McDonald’s Netherlands tried to flip Christmas with a fully AI-generated ad about how awful December is, then yanked it after the internet tore it apart.
📌 Key Takeaways
- McDonald’s Netherlands released a 45 second, fully AI generated Christmas ad built with generative video tools.
- The spot showed chaotic, gloomy holiday disasters and told viewers to “hide out” at McDonald’s instead.
- Viewers blasted the visuals as uncanny and ugly, with glitchy bodies and “nightmare fuel” faces.
- After heavy backlash, McDonald’s shut off YouTube comments, then removed or privated the ad.
- The production team defended the work as intensely human-made, saying AI was a tool, not the author.
How McDonald’s Turned Christmas Into “The Most Terrible Time Of The Year”
The campaign follows a stressed, AI generated Santa and a series of unlucky families stumbling through the holidays, set to a reworked jingle that calls December “the most terrible time of the year.”
Scenes jump rapidly from traffic jams to tangled fairy lights and botched skating trips, before suggesting that escaping all this chaos by hiding out in McDonald’s is the sensible move. The tone leans hard into cynicism instead of warmth or nostalgia.
Why Viewers Called The AI Ad Creepy And Mean-Spirited
What might have landed as absurdist humour instead looked unsettling on screen. The ad’s people are AI composites, with off-kilter limbs, rubbery physics, and faces that slide just out of sync with reality.

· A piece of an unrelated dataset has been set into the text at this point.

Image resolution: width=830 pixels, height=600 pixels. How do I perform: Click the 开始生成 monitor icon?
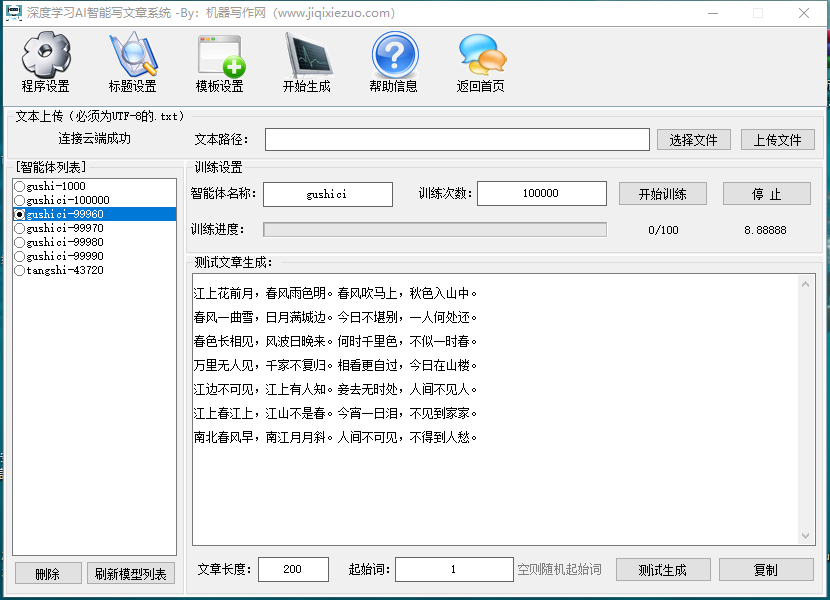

Critics piled on screenshots of jelly-like legs mid-fall and weirdly lit, plasticky crowds, calling the whole thing “creepy” and “depressing” rather than relatable. Some viewers went further, arguing that pairing glitchy AI humans with a message about hating Christmas tipped into pure brand misjudgement.

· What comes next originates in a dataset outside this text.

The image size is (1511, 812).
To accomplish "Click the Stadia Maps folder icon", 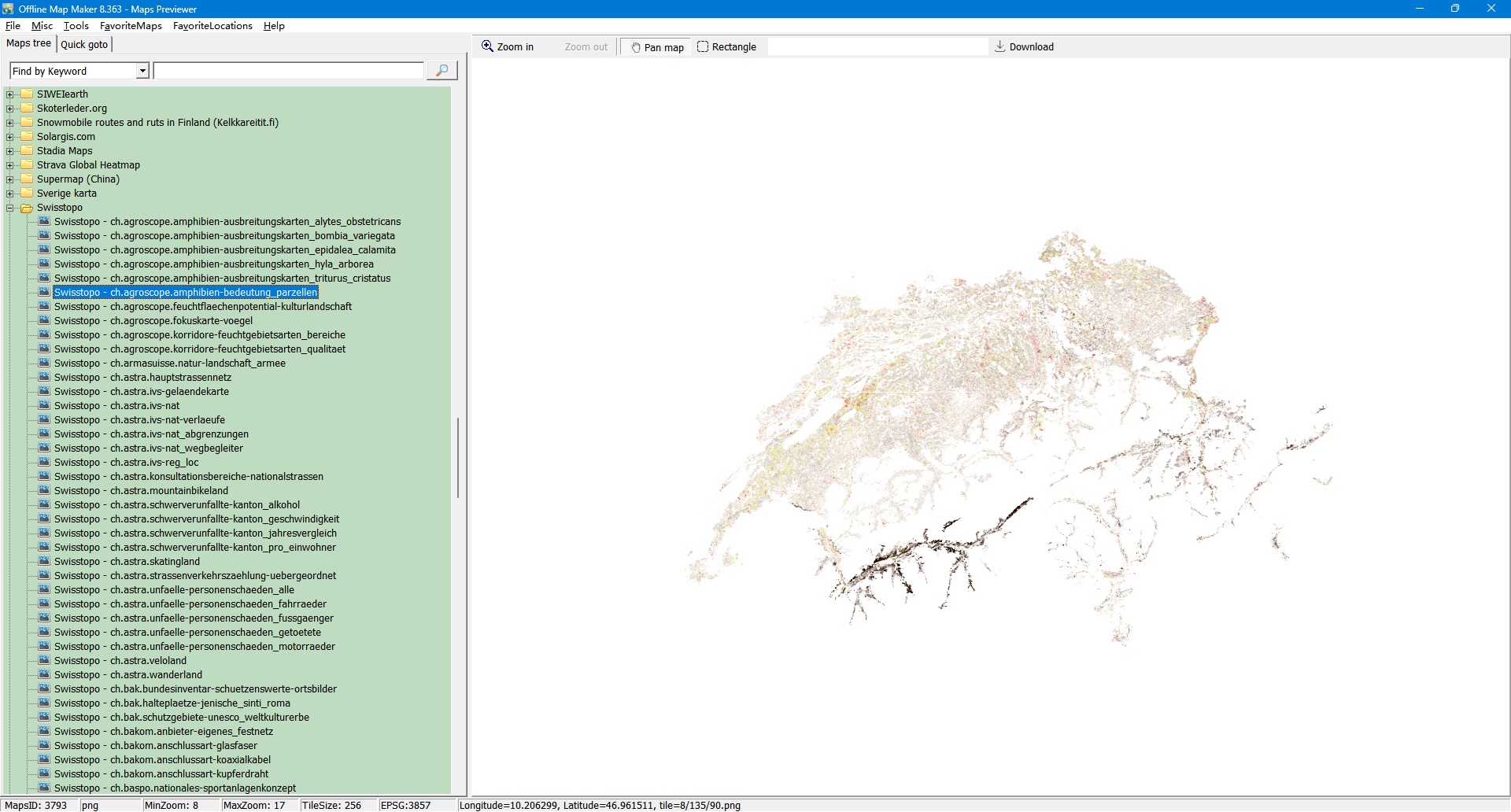I will (27, 151).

- Glitchy limbs and warped bodies during slapstick falls
- Over saturated, inconsistent colours that scream “AI render”
- Faces that look almost human, then suddenly not
- A bleak script about hating Christmas, sold as a joke
How The Internet Reacted And Why The Ad Vanished
Online reaction turned hostile within days. The YouTube upload drew a flood of negative comments and more dislikes than likes, even though it only racked up around 20,000 views before disappearing.
Viewers attacked both the aesthetics and the idea of using AI to replace people in a big Christmas spot. One Instagram comment summed up the mood with, “Please bring back people doing things again.”

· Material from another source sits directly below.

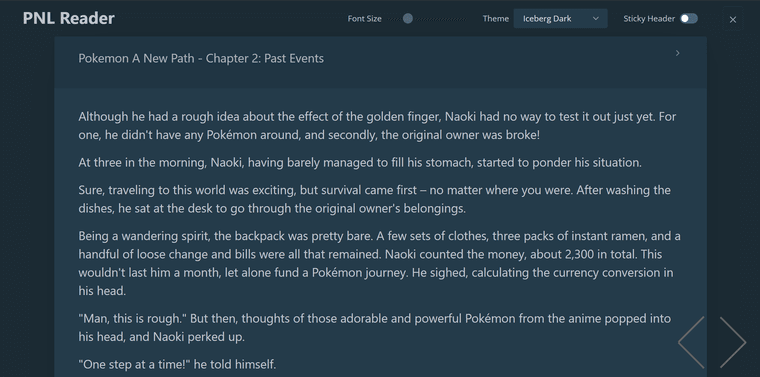Click the Sticky Header label text
The width and height of the screenshot is (760, 377).
649,18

One of the viewers on social media commented:
“Fake footage for fake food.”
As criticism mounted, McDonald’s first shut off comments on the video, then removed or privated it entirely. Copies continue to circulate on social platforms, where the ad is already being used as a cautionary meme about what happens when brands chase AI hype too hard.
The Production Team Says “AI Didn’t Make This Film. We Did.”
Behind the scenes, the spot was not a cheap text prompt experiment. The creative agency and production house say around ten specialists worked full-time for five to seven weeks, generating thousands of takes through an in-house AI pipeline before cutting them together like a traditional shoot.
In a public defence, the director and production leads argued that the project still demanded serious human craft, from storyboarding to editing, and that AI was simply another tool in the process.
“This wasn’t an AI trick. It was a film. AI didn’t make this film. We did.” — Melanie Bridge, Chief Executive, Production Partner
That framing did little to calm critics who see the piece as both creatively weak and symbolically tone deaf at a time when many illustrators, directors, and crew already feel squeezed by automation and budget cuts.
What This Backfire Signals For AI In Advertising
The McDonald’s spot did not land in a vacuum. It follows a widely mocked AI Christmas campaign from a major drinks brand earlier this season, and a year of glitchy AI out-of-home experiments that sparked similar unease.
Together, they highlight a pattern. AI can cut shoots, time and cost on paper, yet audiences react badly when the tech is used to mimic realistic humans, especially around emotional moments like holidays. The more a brand leans into “look, no humans,” the more people seem to push back.
For marketers and agencies, this campaign now reads like a playbook of what not to do: combine harsh negativity, uncanny CG people and a self-congratulatory making-of story, then be surprised when nobody wants the end result. The lesson is less “never use AI” and more “do not forget the human response you are designing for.”
Conclusion
McDonald’s Netherlands set out to make a tongue-in-cheek Christmas commercial about how stressful December really is, using AI to push the visuals into surreal territory. Instead, it created a campaign people mostly found ugly, joyless, and oddly hostile to the very season it was meant to sell.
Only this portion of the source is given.